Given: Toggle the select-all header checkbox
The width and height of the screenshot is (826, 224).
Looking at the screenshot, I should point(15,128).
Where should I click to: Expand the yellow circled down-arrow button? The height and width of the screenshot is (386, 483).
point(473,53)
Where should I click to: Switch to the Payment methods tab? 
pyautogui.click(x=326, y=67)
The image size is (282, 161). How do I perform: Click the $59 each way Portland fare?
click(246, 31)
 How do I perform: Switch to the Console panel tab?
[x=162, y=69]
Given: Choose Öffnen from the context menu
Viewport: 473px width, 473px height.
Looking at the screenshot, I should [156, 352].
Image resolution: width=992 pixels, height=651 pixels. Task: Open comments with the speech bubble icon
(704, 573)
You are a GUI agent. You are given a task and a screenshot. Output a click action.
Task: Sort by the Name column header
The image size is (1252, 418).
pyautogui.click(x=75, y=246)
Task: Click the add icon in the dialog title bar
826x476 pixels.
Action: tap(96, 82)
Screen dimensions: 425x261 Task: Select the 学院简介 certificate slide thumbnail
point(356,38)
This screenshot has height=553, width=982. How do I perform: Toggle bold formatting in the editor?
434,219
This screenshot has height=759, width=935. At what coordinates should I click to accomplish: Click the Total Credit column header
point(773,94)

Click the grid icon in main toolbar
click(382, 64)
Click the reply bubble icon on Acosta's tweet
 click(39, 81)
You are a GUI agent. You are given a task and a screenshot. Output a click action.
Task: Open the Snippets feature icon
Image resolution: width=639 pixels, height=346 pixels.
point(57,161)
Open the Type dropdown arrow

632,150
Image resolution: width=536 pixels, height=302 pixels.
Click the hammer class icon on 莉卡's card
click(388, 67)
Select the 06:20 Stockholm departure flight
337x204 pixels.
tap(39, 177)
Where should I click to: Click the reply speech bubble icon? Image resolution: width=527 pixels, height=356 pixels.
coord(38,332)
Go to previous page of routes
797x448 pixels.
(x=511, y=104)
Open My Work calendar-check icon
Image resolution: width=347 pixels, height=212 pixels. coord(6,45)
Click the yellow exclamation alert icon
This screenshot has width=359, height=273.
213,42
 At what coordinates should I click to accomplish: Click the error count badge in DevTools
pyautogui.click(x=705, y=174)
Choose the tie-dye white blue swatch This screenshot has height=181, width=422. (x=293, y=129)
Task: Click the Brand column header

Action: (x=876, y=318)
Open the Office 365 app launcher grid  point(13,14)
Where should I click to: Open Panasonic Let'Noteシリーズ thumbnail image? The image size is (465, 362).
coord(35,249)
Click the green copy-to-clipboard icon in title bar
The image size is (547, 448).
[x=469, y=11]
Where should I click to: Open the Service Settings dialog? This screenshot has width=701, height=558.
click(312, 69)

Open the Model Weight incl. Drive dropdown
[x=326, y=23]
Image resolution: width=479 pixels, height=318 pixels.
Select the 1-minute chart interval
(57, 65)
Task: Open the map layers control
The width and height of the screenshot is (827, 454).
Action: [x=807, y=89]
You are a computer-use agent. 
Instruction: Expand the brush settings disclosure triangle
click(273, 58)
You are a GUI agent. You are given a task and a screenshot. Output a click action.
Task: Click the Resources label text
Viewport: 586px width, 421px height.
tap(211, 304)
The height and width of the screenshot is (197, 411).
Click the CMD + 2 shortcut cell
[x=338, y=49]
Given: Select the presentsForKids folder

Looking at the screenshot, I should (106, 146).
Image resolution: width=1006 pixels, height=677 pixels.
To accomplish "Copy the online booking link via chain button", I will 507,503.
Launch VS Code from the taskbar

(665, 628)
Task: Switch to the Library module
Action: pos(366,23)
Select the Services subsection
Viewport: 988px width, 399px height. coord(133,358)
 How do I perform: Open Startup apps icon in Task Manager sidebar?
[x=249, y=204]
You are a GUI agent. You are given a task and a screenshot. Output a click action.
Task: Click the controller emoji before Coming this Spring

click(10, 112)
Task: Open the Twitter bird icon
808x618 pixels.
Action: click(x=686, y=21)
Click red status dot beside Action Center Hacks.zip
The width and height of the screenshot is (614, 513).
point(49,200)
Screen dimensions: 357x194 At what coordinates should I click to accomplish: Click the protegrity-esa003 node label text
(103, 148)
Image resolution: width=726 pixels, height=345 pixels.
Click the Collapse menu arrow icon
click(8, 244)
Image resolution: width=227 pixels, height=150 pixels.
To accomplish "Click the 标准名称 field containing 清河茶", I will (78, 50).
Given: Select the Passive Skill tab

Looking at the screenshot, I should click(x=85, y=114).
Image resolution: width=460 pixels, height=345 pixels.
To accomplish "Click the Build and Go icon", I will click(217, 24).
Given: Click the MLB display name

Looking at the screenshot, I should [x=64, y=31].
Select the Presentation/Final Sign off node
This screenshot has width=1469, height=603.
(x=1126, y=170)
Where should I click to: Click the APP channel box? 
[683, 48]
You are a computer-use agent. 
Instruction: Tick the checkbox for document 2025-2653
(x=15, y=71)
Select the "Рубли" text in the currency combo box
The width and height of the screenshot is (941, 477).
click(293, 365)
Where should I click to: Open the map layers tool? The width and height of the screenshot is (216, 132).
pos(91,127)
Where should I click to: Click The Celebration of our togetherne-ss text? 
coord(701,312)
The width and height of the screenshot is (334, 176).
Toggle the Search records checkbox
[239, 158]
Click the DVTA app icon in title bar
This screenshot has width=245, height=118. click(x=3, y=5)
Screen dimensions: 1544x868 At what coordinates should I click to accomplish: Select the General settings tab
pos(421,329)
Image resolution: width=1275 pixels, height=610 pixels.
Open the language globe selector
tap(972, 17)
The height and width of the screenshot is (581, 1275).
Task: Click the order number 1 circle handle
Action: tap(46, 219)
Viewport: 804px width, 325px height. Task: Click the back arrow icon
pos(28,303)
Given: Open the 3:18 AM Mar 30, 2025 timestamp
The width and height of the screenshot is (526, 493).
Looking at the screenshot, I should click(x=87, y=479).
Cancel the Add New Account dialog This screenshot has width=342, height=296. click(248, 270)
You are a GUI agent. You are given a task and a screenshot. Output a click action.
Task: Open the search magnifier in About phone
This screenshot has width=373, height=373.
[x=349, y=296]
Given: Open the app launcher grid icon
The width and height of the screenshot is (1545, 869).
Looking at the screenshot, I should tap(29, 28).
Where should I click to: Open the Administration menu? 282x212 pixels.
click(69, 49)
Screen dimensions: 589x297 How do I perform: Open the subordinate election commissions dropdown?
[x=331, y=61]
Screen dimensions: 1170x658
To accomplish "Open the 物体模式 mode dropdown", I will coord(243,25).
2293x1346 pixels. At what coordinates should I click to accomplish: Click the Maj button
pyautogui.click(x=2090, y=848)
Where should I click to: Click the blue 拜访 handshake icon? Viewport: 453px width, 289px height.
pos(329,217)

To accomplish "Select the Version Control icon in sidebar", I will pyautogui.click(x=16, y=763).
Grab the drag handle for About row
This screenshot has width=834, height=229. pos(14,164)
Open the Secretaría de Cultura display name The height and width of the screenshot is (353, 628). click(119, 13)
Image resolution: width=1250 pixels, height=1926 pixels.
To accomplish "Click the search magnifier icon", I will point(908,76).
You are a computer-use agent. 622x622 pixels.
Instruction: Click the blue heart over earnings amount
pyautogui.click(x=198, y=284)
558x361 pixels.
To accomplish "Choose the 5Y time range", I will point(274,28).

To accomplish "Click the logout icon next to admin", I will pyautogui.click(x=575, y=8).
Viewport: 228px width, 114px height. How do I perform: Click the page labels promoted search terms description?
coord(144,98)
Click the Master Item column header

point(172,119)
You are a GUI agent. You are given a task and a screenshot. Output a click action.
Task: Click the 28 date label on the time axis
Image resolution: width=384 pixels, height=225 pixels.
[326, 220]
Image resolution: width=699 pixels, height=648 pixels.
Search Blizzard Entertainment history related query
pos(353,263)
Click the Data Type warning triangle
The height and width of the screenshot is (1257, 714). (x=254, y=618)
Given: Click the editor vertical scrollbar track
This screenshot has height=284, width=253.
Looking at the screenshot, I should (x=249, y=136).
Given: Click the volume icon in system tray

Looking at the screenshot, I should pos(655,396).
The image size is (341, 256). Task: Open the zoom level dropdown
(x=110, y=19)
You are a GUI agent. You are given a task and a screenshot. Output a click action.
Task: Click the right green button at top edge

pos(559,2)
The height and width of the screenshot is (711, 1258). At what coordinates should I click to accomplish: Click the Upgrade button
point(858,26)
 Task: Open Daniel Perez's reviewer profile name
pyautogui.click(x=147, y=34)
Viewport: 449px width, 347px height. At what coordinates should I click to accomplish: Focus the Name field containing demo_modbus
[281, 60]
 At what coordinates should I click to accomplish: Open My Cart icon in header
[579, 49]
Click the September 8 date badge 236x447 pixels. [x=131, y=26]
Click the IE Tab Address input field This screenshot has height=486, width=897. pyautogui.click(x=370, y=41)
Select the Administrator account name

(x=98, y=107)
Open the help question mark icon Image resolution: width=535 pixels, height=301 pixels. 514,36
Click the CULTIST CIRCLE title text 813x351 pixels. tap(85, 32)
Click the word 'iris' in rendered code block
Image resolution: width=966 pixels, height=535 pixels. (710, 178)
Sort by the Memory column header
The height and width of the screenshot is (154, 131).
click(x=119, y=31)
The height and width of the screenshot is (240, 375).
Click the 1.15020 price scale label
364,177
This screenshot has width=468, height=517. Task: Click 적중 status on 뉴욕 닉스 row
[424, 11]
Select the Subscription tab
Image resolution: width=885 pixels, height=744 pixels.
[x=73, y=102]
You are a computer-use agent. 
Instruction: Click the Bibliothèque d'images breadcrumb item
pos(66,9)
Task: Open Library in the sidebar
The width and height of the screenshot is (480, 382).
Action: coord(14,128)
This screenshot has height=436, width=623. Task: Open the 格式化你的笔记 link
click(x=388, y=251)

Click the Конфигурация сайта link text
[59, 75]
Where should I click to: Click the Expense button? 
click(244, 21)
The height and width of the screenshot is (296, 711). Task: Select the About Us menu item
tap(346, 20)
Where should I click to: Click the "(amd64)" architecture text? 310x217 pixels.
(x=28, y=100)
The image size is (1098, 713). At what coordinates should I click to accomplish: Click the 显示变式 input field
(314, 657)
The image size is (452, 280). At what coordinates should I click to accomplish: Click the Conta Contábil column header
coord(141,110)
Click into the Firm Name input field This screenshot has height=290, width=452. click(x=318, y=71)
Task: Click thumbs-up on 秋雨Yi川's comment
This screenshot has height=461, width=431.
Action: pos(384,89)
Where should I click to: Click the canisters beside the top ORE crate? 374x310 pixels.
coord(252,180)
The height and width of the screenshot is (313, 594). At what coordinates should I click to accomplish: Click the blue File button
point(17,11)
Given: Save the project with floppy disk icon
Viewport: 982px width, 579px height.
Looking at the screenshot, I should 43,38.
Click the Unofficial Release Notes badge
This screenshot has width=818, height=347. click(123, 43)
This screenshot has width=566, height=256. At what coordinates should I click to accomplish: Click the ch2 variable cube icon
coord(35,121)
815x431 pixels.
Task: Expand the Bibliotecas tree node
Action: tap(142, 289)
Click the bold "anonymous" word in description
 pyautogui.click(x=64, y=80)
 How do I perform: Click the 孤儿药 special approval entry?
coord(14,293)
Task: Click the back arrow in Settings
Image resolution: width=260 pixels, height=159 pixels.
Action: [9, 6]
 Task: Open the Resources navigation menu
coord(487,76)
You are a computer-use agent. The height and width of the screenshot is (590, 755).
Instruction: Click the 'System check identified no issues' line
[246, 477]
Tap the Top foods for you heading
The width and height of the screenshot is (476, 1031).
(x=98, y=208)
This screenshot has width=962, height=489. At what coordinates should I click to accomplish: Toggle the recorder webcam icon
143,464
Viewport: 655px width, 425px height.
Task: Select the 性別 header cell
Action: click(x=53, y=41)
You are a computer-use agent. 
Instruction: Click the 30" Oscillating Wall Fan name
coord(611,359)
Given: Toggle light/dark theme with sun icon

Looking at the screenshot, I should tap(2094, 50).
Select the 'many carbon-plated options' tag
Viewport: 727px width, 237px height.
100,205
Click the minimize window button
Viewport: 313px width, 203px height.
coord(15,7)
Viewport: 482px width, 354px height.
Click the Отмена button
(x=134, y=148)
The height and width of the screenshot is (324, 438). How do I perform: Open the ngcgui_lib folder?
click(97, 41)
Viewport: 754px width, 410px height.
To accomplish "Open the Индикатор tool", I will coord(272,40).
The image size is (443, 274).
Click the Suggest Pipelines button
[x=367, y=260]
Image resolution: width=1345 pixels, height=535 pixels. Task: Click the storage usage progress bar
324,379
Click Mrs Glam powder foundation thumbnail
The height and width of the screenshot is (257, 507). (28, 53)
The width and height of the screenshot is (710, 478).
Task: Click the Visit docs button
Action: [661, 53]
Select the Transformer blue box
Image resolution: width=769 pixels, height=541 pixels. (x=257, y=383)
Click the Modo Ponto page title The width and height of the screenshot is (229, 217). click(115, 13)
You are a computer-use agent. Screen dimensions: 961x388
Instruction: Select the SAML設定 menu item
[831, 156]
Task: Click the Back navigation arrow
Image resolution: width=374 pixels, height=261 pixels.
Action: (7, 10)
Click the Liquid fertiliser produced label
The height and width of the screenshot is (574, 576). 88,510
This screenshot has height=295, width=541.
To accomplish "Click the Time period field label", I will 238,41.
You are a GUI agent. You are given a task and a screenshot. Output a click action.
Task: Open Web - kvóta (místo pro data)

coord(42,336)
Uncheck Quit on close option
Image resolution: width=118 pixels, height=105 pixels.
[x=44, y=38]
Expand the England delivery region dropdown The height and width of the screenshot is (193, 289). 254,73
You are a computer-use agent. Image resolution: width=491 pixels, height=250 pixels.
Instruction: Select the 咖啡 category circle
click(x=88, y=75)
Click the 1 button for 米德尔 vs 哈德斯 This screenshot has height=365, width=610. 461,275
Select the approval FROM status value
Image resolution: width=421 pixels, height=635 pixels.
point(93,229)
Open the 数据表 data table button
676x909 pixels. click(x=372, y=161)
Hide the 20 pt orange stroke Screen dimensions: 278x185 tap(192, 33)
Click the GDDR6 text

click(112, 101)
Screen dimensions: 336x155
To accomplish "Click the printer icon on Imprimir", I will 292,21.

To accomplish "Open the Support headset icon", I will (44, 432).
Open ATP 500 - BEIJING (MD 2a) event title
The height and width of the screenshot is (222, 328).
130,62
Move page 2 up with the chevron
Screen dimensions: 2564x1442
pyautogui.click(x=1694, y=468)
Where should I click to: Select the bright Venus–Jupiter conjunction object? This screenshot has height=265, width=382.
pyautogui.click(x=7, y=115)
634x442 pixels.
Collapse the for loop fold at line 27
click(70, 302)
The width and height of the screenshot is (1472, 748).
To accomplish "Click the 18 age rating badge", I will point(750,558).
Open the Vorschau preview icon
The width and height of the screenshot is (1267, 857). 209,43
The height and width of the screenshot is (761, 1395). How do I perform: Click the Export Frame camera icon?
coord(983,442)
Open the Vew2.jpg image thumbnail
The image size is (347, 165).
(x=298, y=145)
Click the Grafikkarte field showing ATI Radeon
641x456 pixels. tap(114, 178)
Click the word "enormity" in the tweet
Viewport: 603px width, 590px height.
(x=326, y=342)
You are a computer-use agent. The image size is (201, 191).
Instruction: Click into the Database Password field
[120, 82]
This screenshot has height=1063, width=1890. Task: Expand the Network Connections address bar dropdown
- - - - -
Find each line in the items above that contains the word "tweet", and copy those lines out in full.

▸ **Written response**
Click the reply bubble icon on Acosta's tweet
Click the word "enormity" in the tweet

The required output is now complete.